Nggak tau kenapa, gue pengen aja ngebantah perintahnya kak nanda. Di suruh mandi, menurut gue sama aja kaya disuruh nonton tv. Haha. “acara apaan sih nih nggak ada yang bagus.” Remote yang gue ambil terus aja gue pencet-pencet tombol nomornya. Siapa tahu ada yang bagus. Males aja kan, pagi pagi  udah disuguhi sinetron.
“ini boleh juga di tonton. Lumayan lah dari pada sinetron.” Sekedar info aja nih ya. Meski gue udah SMA kelas satu dengan umur gue yang hampir 16 ini, gue nggak pernah bosen tuh kalo disuruh nonton spongebob. Bayangin aja, dari kecil sampe sekarang tontonannya itu mulu. Bahkan dari libur atau sekolahpun gue juga nontonnya itu. Tapi, jangan salah. Muka gue nggak kaya spongebob kok. Hehe. Di balik itu, nggak tau kenapa, gue paling benci sama yang namanya sinetron. Yah, lebay aja kalau menurut gue. Pertama ngebosenin. Kedua, cuma muter-muter aja deh kayaknya semua sinetron. Ketiga, pasti pemeran utamanya make jasa aktris atau aktor yang lagi naik daun. Emang sinetron disini nyari isi cerita apa pemainnya sih?. Keempat, pasti bagusnya cuma diawal episode doang. Dan kelima alias yang terakhir dan yang paling penting. Kenapa sih semua sinetron mayoritas bisa ditebak dari awal ceritanya?nggak surprise banget kan? Apalagi nih, gue bocorin ya. Gue paling suka kalo di kasih surprise. Tapi yaudah lah ya, ngapain gue jadi curhat. Duh duuhh.
~ameliora~
Byuuurr. Byurrr. “tiba –tiba, cinta datang kepadaku.. disaat ku mulai mencari cinta. Tiba-tiba cinta datang kepadaku.. ku harap dia rasakan yang sama.” Nyanyi adalah salah satu kebiasaan gue di kamar mandi. Makin dingin bukannya makin tambah cepet-cepet mandinya tapi malah tambah lama gara-gara nyanyi. Haha. Cukup lama gue mandi, akhirnya gue sampe kamar dengan lari maraton biar nggak tambah dingin. Brrrr.
Nggak cukup sekali pagi ini gue ngaca. Gue seneng banget. Bukan karena baju baru. Apalagi peralatan make up baru. Gue kan paling males kalau disuruh dandan. Tapi, pagi ini gue bakalan ketemu sama cowok gue. Walaupun udah biasa gue ketemu, tapi pagi ini beda. Soalnya, dari tadi malem gue udah berdoa sama Tuhan biar di kasih semangat buat ketemuan sama dia. Gue nggak berharap apa-apa kok. Gue cuma berharap hari ini Tuhan menghapus sederet ganjelan yang bakal mengganggu acara gue sama dia. Tuhan emang baik. Dia udah ngabulin apa mau gue. Ortu pergi. Adik gue main. Kakak gue pergi makan sama temen-temennya. Kurang apa coba? Wajar aja kan kalau gue tambah semangat?
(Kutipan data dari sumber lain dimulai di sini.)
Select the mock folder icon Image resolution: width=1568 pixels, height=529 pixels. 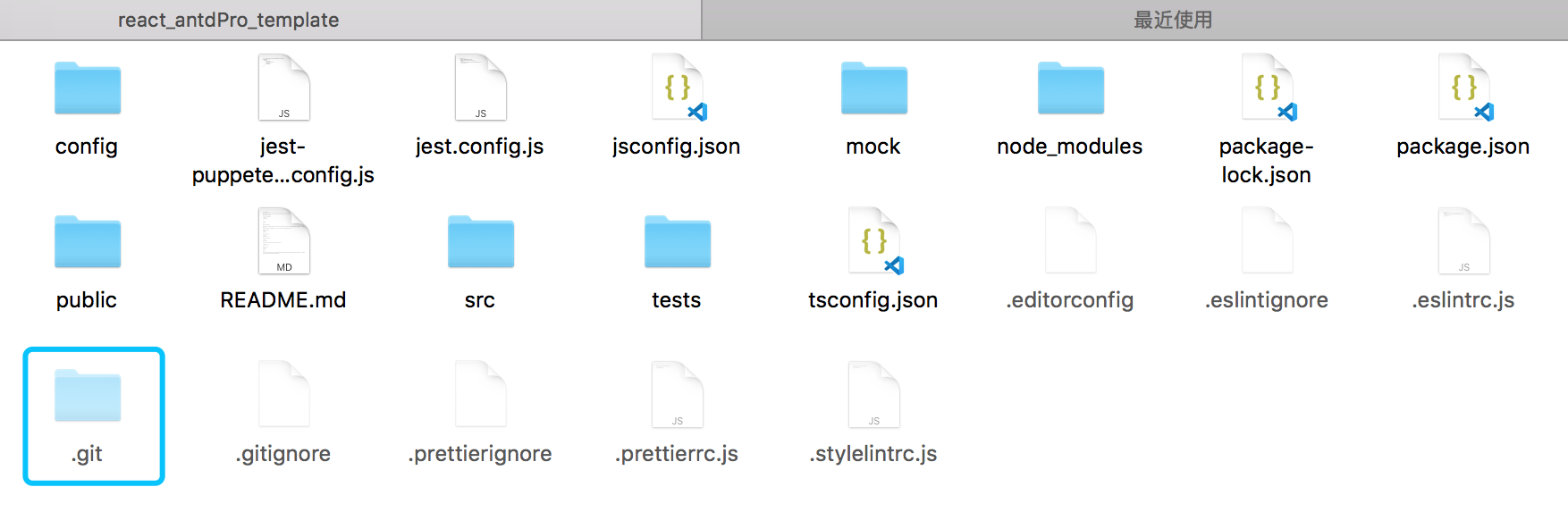pyautogui.click(x=874, y=88)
Mungkin kalian bakal nganggep gue lebay. Tapi tunggu dulu. Harapan gue sama Tuhan bukan ada maksud buat cari-cari kesempatan kok. Walaupun  pasti ada kesempatan. Hehe. Eiits, please ya, nggak usah mikir yang aneh-aneh. Gue punya alasan buat semua itu kok.
~ameliora~
“aku tak pernah takut-takut untuk bilang no, no, no, no, no. Aku masih anak sekolah belum tepat belum tepat waktunya. Kalau sekedar hanya berteman, aku katakan yes, yes, yes, yes. Nanti-nanti dulu. Wo ow ow. Nanti-nanti dulu wo o o o ooo.” Drrrttt.drrrrt. Baru sebait gue nyanyi—yang lagu itu nggak nyambung tapi tiba-tiba muncul karena lagi jadi trending topik di kelas gue— hp gue getar. Pasti lah ini ada sms.
From : Vino
To      : Nindy
sayang, maaf disini hujan. L
Dengan refleks gue baca sms dia.
“huaaaaah, kalah lagi nih./ iya kamu sa. Kan harusnya agak munduran dikit./ Ya jangan salahin aku dong va, emang kamu bisa mainnya?” adik gue sama temennya sahut-sahutan bikin rame kamar gue gara-gara cuma ngegame angry bird. Dan saking asyiknya mereka, gue bersyukur. Karena dengan itu gue yakin kalau mereka pasti nggak sadar akan perubahan di wajah gue yang sebelumnya ikut asik ngegame bareng mereka dan sesaat berubah masam.
“ayo dong sa,  masak dari tadi kalah mulu sih kamu./ Susah tau. Nggak usah komentar dulu deh va kamu. Bikin tambah pusing. /iya, emang susah va. Dari tadi aja kak nindi juga nggak bisa- bisa kan? Tunggu aja. Apa kamu pengen nyoba juga va?” gue mencoba untuk gabung lagi dan asik ngegame bareng mereka. Gue sengaja nggak ngebales sms dari vino dengan alasan bahwa gue udah nebak aja pasti dia nggak bakal jadi dateng ke rumah gue buat ketemuan. Baca sms dia yang kaya gitu aja udah jadi sinyal yang nyiptain feeling  buruk yang bakal terjadi hari ini.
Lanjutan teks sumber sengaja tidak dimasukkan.